Such highly productive food systems not only cause ecological harm but may also have hidden underlying costs, as it takes more fertilizers and pesticides to maintain them.
“By recognizing this trade-off, we can focus on developing more resilient food systems that restore natural heterogeneity of land and seascapes,” Gutgesell says.
To build greater food security and more resilient food systems, researchers say creating sustainable global food production systems requires what’s called landscape-scale restoration design, which aims to introduce more diversity and complexity in the environment. More naturalized areas to agricultural lands, for instance, might increase plant biodiversity and encourage the return of native pollinators. This would allow food webs to be more adaptive, fulfilling various ecosystem functions and building overall resilience.
This might also involve changing harvesting strategies to take pressure off larger-bodied mobile predators in fisheries. These top predators are important as they prevent any single species from monopolizing resources. In short, McCann explains, large predators promote the balance of organisms and act as a buffer against changes like overfishing.
The study also emphasizes the importance of weaving Indigenous knowledge systems with Western scientific approaches, as Indigenous communities have a long history of sustainably managing food production systems such that they remain productive even during climatic problems like droughts or pest outbreaks.
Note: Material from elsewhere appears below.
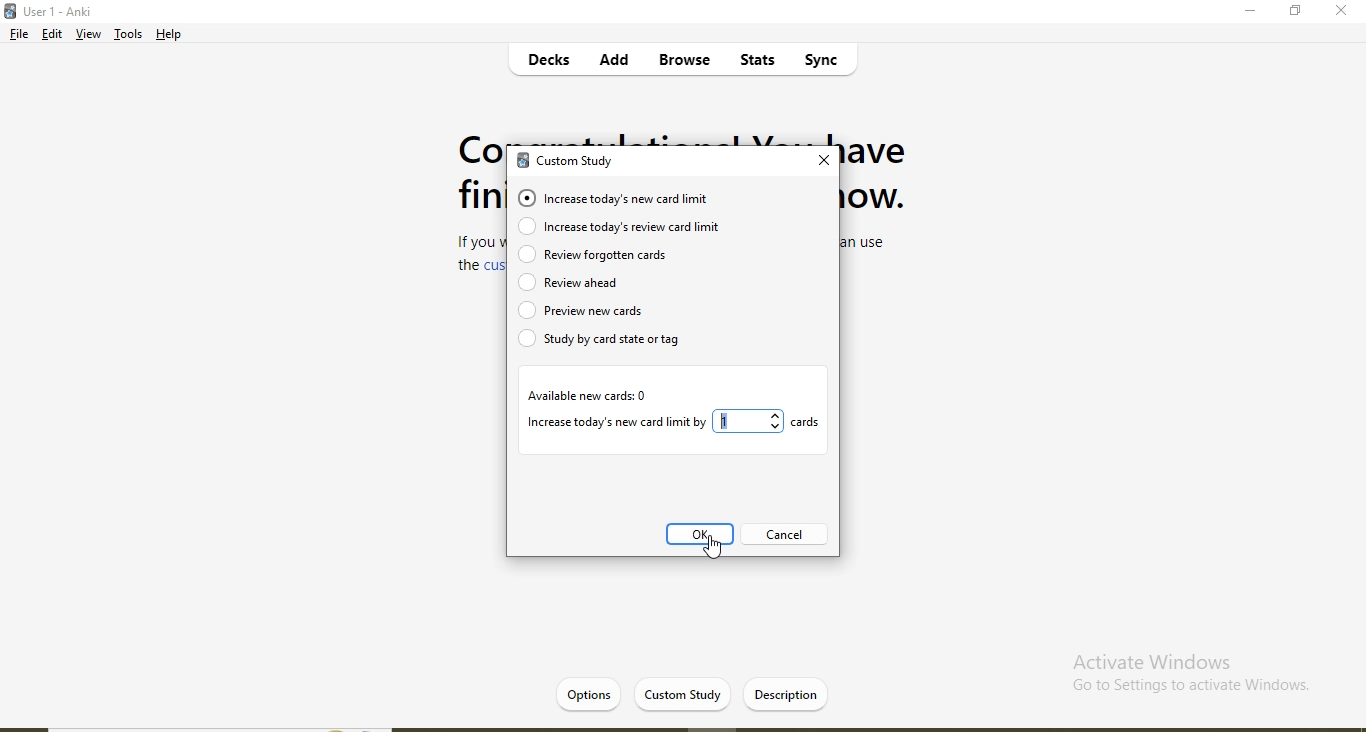 The image size is (1366, 732). What do you see at coordinates (718, 550) in the screenshot?
I see `cursor` at bounding box center [718, 550].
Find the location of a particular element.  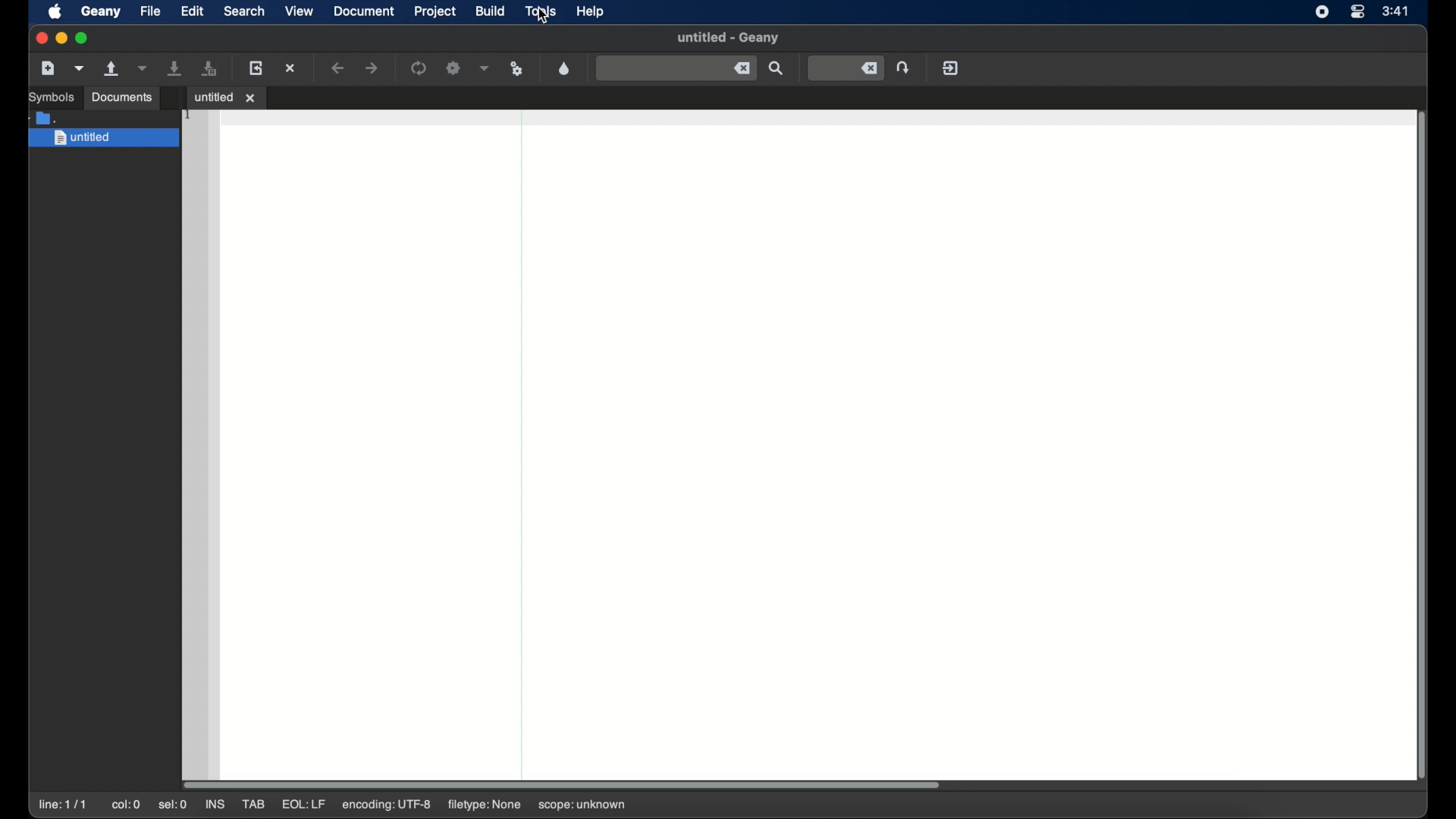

Study co-author Dr. Evan Fraser, director of the Arrell Food Institute, says the project sparks ideas about how to manage our global food systems in the future.
“In this day of increasingly climatic uncertainty, understanding how human impacts create additional vulnerability is vitally important,” Fraser says. “This study helps point the way to more sustainable and resilient food systems.”
The study was funded by U of G’s Centre for Ecosystem Management and the Food from Thought research program, funded in part by the Canada First Research Excellence Fund.
The Centre for Ecosystem Management is a research group committed to collaborations between scientists and policymakers to advance knowledge and inform sustainable resource management.
Co-authors included U of G researchers in ecology and food sustainability working alongside other university and non-academic partners at Colorado State University, University of Toronto Mississauga, Trinity College Dublin, Yale University and Fisheries and Oceans Canada.